В результате нескольких исследований был выявлен высокий уровень инфекции среди женщин через несколько месяцев после лечения, предположительно, в связи с реинфекцией. Повторный скрининг женщин спустя несколько месяцев после лечения может быть эффективной стратегией для выявления заболевания в некоторых популяциях,например таких, как подростки.
[58], [59]
Ведение половых партнеров
Пациентов следует проинструктировать о необходимости обследования и лечения половых партнеров. Поскольку данные по оценке временных интервалов инфицирования ограничены, дальнейшие рекомендации достаточно спорны. Половые партнеры, у которых последний половой контакт с указанным пациентом произошел в течение последних 60 дней с момента появления симптомов или установления диагноза, должны быть обследованы и пролечены. Если последний половой контакт имел место до установленого временного промежутка, то этого полового партнера необходимо лечить.

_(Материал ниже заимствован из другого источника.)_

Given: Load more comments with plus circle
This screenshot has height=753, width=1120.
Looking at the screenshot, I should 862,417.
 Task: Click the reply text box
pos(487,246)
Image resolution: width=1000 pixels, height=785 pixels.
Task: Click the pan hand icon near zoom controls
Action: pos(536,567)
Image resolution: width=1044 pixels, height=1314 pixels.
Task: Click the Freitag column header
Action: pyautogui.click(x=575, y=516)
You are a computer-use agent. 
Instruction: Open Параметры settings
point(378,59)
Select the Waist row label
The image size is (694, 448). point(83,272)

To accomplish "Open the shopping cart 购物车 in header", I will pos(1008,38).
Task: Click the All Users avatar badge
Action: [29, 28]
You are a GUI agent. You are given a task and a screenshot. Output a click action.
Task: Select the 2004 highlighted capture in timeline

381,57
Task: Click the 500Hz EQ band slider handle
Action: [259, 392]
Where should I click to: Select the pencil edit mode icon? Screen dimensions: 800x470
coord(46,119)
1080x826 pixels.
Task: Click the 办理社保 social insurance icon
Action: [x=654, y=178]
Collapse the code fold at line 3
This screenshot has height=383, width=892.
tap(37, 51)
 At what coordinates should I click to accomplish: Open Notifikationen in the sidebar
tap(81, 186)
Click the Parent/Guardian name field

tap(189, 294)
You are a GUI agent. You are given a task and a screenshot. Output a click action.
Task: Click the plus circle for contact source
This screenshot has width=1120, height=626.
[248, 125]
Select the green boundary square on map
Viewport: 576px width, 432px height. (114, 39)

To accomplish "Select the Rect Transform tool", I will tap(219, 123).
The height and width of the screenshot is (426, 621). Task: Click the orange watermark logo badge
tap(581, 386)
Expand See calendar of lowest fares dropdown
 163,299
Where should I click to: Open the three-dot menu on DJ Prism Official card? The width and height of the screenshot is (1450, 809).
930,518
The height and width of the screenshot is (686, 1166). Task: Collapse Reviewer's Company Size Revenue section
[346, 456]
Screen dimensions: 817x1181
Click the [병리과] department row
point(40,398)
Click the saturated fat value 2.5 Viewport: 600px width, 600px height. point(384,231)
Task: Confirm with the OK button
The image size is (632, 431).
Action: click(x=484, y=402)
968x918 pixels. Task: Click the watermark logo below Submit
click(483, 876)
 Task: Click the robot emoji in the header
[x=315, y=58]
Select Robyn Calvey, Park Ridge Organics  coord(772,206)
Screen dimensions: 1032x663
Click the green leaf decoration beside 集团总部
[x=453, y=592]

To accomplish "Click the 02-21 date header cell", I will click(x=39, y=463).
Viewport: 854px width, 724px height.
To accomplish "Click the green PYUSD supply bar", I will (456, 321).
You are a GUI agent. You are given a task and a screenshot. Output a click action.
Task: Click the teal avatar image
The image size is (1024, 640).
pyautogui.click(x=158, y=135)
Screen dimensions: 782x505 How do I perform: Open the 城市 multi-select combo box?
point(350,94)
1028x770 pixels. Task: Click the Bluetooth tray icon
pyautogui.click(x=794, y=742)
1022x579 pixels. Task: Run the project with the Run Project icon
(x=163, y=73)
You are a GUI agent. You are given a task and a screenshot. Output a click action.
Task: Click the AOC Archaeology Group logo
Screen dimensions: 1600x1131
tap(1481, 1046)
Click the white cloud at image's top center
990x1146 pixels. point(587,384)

Пациентам следует рекомендовать воздерживаться от половых контактов до того, как они и их партнеры полностью не вылечатся. Т. к. микробиологический контроль излеченности, в основном, проводить не рекомендуется, то воздерживаться следует до завершения лечения (т. е. 7 дней после режима лечения в однократной дозе или после завершения 7-дневного режима). Своевременное лечение партнеров существенно важно для снижения риска реинфицирования индексного пациента.
Особые замечания
Доксициклин и офлоксацин противопоказаны беременным женщинам. Безопасность и эффективность азитромицина у беременных и кормящих женщин не установлена. Повторное исследование, предпочтительно культуральным методом, рекомендется через 3 недели после завершения лечения по описанными ниже схемам, поскольку ни один из этих режимов не обладает достаточно высокой эффективностью, а частые побочные эффекты со стороны желудочно-кишечного тракта при использовании эритромицина могут вынудить пациента нарушить режим лечения.
Эритромицин основной 500 мг перорально 4 раза в день в течение 7 дней.
или Амоксициллин 500 мг перорально 3 раза в день в течение 7-10 дней.
Альтернативные схемы для беременных женщин
Эритромицин основной 250 мг перорально 4 раза в день в течение 14 дней,
или Эритромицина этилсукцинат 800 мг перорально 4 раза в день в течение 7 дней,
или Эритромицина этилсукцинат 400 мг перорально 4 раза в день в течение 14 дней,
или Азитромицин 1 г перорально в однократной дозе
ПРИМЕЧАНИЕ: Эритромицина эстолат противопоказан во время беременности из-за его гепатотоксичности. Предварительные данные указывают на то, что азитромицин может быть безопасным и эффективным. Однако, данных для того, чтобы рекомендовать его рутинное использование у беременных женщин, недостаточно.
Пациенты с ВИЧ-инфекцией и хламидийной инфекцией должны получать такое же лечение, как и пациенты без ВИЧ-инфекции.